Kaynak metin:
BUNU YAZMAK GEREK
İktidarın İmamoğlu operasyonunu başlattığı gün, “kendi ayaklarına ateş ediyorlar” demiştim.
Saray İmamoğlu’nun önünü kesmek, CHP’yi kirletmek için müthiş bir operasyon başlattı.
Ama tam tahmin ettiğim gibi bu konu ayaklarına dolandı şimdi çaresizlik içinde CHP genel başkanına laf yetiştirmeye çalışıyorlar.
Bir kere hesaplar tutmadı, İmamoğlu’nun hapse atılması toplumda büyük tepki ve öfkeye neden oldu.
Milyonlar sokaklara döküldü. İktidarın “sokak terörü, provokasyon, vandallık” söylemlerini kimse ciddiye almadı.
CHP’nin karışacağını düşünerek kayyım konusunu ortaya attılar ama CHP yönetimi sağduyulu biçimde bunu atlattığı gibi Özgür Özel genel başkanlığını perçinleyerek gücünü artırdı.
Sürekli gündem belirleyen saray şimdi CHP’nin belirlediği gündeme göre panik halinde açıklamalar yapıyor.
Son örnek “cunta” konusunda yaşandı.
Özgür Özel, Erdoğan’ı “cuntanın başı” olmakla suçladı. İktidar ayağa kalktı, bütün bakanlar aldıkları talimat gereği birer dakika arayla twitler atarak Özgür Özel’e ağır hakaretler yağdırdı.
Ama bu tepkilerde bile asıl gerçeği sakladılar.
Özgür Özel, Erdoğan’a “cuntacı” derken bunu Amerikalı senatör Chris Murphy’nin yaptığı açıklamaya dayanırdı.
Dedi ki; “İmamoğlu’nun tutuklanacağından Trump’ın haberi vardı. Darbenin uygulayıcıları burada. Kimi hukuk alanında kimi Saray’da. Ama irtibat da okyanusun ötesinde. Erdoğan’a sesleniyorum. Milletten oy alan Erdoğan’a değil, cunta başkanı Erdoğan’a sesleniyorum. Kendinden sonraki Cumhurbaşkanı’na yapmaya çalıştığın darbeyi ABD’nin icazetini alıp almadığını açık açık söyle.”

Kayıtlar:
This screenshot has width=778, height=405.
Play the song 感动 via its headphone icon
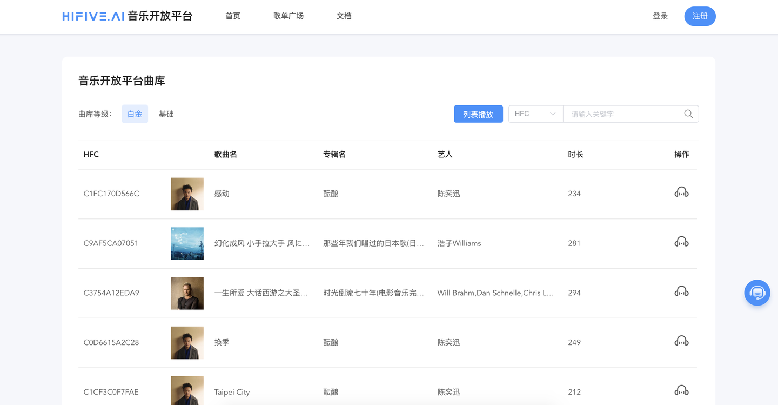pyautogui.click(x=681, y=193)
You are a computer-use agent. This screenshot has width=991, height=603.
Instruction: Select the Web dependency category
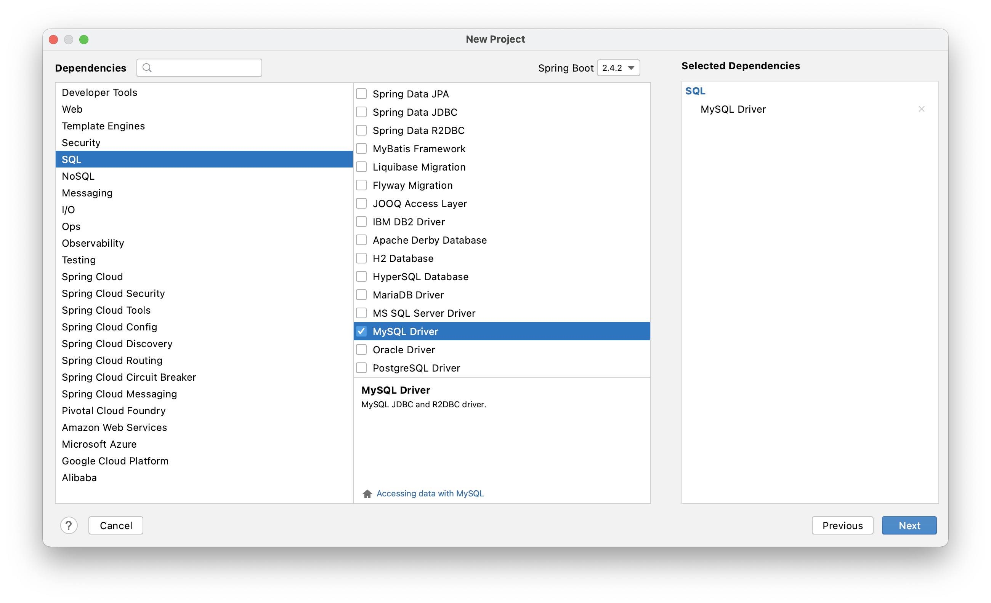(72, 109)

Yazılı talep 1: İmamoğlu operasyonu üzerine yazılan köşe yazısında “Sürekli gündem belirleyen” sözlerinden “asıl gerçeği sakladılar.” sözlerine kadar olan bölümü hiç değiştirmeden tekrar yazın.
Yazılı talep 2: İmamoğlu operasyonu üzerine yazılan köşe yazısına göre Özgür Özel, Erdoğan'a “cuntacı” derken hangi ABD'li senatörün açıklamasına dayanıyordu?
Yazılı talep 3: İmamoğlu operasyonu üzerine yazılan köşe yazısını, metnin bittiği yerden devam ettirerek tamamlayın.

Görev çıktısı 1:
Sürekli gündem belirleyen saray şimdi CHP’nin belirlediği gündeme göre panik halinde açıklamalar yapıyor.
Son örnek “cunta” konusunda yaşandı.
Özgür Özel, Erdoğan’ı “cuntanın başı” olmakla suçladı. İktidar ayağa kalktı, bütün bakanlar aldıkları talimat gereği birer dakika arayla twitler atarak Özgür Özel’e ağır hakaretler yağdırdı.
Ama bu tepkilerde bile asıl gerçeği sakladılar.

Görev çıktısı 2: Amerikalı senatör Chris Murphy'nin açıklamasına.

Görev çıktısı 3:
İktidar ise “Trump’ın onayı” konusunu yok sayıp sadece “cuntacı” üzerinden polemik açmaya çalışıyor.
Oysa önce bu korkunç iddiaya bir yanıt verilmeli, cuntacı konusu işin magazin tarafıdır.
Sahi; İmamoğlu’nun tutuklanmasında Trump’ın dahli var mı yok mu?
GÜNÜN SÖZÜ
Elektriğe okkalı zam gelmiş. Bunlar bizden ampulü söndürmemizi istiyor...
Bİ SOR BAKALIM
Amerika halkı da vandal mı?
Yandaş medyamız pek ilgilenmiyor ama Amerika’da inanılmaz şeyler oluyor.
Önceki gün ülkenin 50 eyaletinde birden aynı anda büyük gösteriler yapıldı.
Milyonlarca insan Trump’ın politikalarını protesto etti.
50 eyalette birden aynı anda yapılan bu gösterilere karşı ne siyasetçiler ne de medyanın bir bölümü “Provokasyon, sokak terörü, vandallık” gibi yakıştırmalar yaptı.
Şimdi merakım şu;
Erdoğan Amerika’daki gösteriler için şey diyecek mi?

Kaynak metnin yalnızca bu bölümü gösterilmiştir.